I worry that we are both examples of wasted potential. I suspect that you had more in you, or greater expectations of you, than you lived to fulfill. I know I did. It's not so much that I regret my choices, as much as I wish I had not give up so easily. Do you feel that way too?
Grandma used to tell the story about how you were almost a brand new red convertible: Her obstetrician was having difficulty conceiving with his wife, and since this was the early 40s, in vitro was yet to be en vogue. The running gag became that since Grandma had two kids already, she didn't really need a third, and the doctor had a brand new red convertible sportscar that he was willing to 'trade' for you. Nudge, wink. Cut to you being born, and coming out all perfect looking, with perfect half-moon eyebrows, and suddenly the 'joke' became a little more real for the man. Grandma never made the trade, but this set up a standard of you being 'perfect' from birth.
I used to joke that you had no good stories -- we all have stories of gettng in trouble when we were growing up, and you had none. Correction: You had three, and one of them was not even your story -- it was your brothers (you were just accessory to the crime). But again, perfect. Perfect child, perfect teen... when did you become 'imperfect'? I believe it was when I was conceived -- it could be chalked up to when you met my dad, but I believe that you could have escaped him had you not become pregnant. This is not to cry 'woe is me' in any way, but rather to look objectively at what I know of your life and to rationally identify (or attempt to defy) the moment or moments when the You That You Were changed course and headed off toward becoming the You That You Are.
Would you agree?
Nuv nu,
~Your darling daughter
Mommie Dearest:
I used to HATE it when you'd make me wave the wrong way in the car. I was mortified. But you thought it was the funniest thing, so I just went along. Then, when I was in college (or just beyond), I told someone about this trick. "She would pull us up alongside the carload of people we knew, then she would honk, and then wave in the opposite direction. So when the people looked, we were waving away from them." I think I laughed when I told them, in large part because I thought it was dumb, but then they would crack up, and I would crack up, and now I love that trick.
Guess I just needed to see it through someone else's eyes.
Nuv nu,
~ Your darling daughter
Mommie Dearest,
I'm glad you got the Mother's Day present -- I'm sorry I'm such a bad daughter that it took me three full months to get it to you.

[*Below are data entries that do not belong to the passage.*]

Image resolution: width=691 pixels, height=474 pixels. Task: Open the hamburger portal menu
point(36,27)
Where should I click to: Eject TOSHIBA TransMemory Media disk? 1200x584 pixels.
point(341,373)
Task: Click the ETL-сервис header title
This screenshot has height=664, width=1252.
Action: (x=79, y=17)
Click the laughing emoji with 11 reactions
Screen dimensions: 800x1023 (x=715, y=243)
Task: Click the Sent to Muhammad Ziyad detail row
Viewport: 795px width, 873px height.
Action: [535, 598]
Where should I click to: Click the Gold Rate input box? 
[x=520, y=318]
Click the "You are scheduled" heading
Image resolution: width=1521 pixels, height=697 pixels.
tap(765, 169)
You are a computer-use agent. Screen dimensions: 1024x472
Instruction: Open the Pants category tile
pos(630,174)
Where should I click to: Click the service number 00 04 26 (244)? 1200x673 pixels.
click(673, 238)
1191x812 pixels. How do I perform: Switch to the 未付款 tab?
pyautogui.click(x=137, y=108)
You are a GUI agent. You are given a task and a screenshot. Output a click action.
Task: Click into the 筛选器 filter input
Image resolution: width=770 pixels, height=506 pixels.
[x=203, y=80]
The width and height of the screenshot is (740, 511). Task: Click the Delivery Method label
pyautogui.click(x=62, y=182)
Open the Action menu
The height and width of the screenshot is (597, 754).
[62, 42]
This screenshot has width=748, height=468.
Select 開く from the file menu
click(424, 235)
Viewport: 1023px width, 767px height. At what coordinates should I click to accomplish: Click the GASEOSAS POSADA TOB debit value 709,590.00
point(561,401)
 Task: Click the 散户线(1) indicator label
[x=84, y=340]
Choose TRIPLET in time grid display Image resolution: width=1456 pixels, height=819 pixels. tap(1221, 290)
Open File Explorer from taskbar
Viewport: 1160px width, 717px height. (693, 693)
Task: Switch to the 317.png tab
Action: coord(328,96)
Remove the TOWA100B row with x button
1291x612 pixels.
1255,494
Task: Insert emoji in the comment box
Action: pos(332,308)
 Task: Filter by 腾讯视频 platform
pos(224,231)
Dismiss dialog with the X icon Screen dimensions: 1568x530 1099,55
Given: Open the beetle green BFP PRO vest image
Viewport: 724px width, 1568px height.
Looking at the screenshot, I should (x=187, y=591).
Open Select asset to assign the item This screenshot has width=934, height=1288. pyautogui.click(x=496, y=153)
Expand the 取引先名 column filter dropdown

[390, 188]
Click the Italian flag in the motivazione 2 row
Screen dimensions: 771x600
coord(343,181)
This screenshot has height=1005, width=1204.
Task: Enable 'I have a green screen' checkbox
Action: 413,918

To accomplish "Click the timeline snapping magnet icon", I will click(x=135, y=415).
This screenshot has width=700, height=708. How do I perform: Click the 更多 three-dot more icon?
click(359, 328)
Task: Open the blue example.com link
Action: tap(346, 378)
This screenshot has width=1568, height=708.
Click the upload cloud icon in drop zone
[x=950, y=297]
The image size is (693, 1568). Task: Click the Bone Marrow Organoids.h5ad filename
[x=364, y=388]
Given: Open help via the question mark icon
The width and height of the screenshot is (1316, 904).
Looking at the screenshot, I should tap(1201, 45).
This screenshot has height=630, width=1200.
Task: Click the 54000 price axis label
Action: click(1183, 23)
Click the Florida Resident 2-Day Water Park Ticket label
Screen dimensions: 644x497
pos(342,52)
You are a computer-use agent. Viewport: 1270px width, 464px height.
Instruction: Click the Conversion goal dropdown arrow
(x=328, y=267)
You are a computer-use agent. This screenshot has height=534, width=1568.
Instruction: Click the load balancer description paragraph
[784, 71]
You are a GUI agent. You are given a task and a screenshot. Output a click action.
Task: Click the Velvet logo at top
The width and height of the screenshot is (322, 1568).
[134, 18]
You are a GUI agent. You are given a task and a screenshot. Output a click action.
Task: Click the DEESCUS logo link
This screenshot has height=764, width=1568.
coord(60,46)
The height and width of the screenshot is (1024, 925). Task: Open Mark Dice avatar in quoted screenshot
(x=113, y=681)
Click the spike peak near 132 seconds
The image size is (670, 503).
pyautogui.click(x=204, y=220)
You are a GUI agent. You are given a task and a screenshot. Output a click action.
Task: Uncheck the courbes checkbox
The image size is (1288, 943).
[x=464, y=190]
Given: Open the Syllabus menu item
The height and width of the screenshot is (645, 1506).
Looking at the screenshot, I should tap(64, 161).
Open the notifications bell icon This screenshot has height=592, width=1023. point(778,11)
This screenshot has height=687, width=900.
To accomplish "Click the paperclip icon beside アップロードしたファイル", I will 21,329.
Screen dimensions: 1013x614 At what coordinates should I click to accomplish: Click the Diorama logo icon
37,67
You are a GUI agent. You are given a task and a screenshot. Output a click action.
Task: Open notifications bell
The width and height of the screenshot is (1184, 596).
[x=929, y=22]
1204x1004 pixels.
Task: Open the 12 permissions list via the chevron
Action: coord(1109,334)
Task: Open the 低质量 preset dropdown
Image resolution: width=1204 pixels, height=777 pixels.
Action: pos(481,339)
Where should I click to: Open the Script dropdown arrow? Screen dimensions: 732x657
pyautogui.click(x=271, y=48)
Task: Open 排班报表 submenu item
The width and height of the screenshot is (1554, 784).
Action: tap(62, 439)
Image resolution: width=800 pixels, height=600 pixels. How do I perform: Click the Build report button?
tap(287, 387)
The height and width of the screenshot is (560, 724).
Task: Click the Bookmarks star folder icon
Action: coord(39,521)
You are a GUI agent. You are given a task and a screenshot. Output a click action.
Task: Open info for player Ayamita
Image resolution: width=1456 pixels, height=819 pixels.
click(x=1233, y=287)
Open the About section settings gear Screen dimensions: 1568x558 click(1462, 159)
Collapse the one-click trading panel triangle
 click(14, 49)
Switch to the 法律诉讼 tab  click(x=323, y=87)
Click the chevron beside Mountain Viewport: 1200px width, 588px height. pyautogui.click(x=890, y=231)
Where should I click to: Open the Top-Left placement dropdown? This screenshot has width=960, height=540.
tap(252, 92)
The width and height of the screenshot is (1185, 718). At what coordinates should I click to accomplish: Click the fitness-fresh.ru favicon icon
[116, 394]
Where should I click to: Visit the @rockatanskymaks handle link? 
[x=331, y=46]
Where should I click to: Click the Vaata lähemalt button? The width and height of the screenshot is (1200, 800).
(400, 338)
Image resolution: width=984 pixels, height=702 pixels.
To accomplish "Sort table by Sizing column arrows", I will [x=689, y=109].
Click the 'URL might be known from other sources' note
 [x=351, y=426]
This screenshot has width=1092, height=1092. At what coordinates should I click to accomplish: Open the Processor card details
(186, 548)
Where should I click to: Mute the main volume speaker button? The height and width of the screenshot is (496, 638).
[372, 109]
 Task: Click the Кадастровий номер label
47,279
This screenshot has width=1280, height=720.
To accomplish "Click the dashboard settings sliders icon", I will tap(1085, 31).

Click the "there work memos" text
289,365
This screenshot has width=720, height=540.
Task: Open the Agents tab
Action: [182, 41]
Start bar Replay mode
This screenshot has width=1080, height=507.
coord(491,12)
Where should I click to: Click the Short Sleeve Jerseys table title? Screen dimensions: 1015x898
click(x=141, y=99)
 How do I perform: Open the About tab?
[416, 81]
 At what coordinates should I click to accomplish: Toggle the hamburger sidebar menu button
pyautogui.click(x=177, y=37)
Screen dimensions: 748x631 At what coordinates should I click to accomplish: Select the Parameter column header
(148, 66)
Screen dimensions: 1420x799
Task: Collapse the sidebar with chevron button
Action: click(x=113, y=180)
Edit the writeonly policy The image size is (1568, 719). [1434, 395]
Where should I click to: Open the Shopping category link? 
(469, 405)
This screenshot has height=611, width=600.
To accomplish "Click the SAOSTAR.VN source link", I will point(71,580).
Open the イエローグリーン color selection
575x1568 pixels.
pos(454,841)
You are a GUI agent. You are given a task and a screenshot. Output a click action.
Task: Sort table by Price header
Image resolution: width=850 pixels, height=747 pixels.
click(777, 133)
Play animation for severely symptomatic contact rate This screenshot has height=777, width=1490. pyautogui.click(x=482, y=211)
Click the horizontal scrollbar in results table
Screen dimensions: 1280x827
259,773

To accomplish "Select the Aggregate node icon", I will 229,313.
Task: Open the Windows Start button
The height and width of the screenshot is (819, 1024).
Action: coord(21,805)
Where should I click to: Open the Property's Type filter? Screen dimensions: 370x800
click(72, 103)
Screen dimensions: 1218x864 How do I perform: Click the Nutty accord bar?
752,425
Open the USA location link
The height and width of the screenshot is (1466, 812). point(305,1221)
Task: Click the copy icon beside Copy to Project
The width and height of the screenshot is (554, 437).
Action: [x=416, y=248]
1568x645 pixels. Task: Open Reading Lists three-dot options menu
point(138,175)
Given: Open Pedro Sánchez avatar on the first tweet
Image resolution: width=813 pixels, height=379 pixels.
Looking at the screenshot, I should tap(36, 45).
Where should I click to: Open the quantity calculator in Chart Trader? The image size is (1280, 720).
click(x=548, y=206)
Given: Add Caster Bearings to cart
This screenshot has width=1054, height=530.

I know I told you I am sorry over the phone, and apologized for being such a bad daughter, but you didn't say anything in response, which leads me to believe you believe I am a bad daughter. I guess I deserve it -- I have to assume that however much that lack of response hurt me, you must be more hurt that you have such an ungrateful child.
I guess you still love me a little, though, since you offered to help pay for the wedding. I understand that you don't want there to be alcohol, since you don't drink -- I wish I could make you understand that wanting an open bar for our wedding does not make us bad people, nor do we have a bunch of lush friends. I hope that it clicked when I told you that wedding-ettiquite books said it is rude to make guests pay for their drinks. I don't know what else to do. I wish we did not need the financial assistance on the wedding, so that I could refuse the offer, but we do need it, so I guess that means we have to suck it up and honor the stipulations that come along with the money. Beggars can't be choosers, grandma always said.
Do you think I'm a bad daughter because I live so far away? Because I don't visit so often? Or just because I've been so bad about cards & presents lately?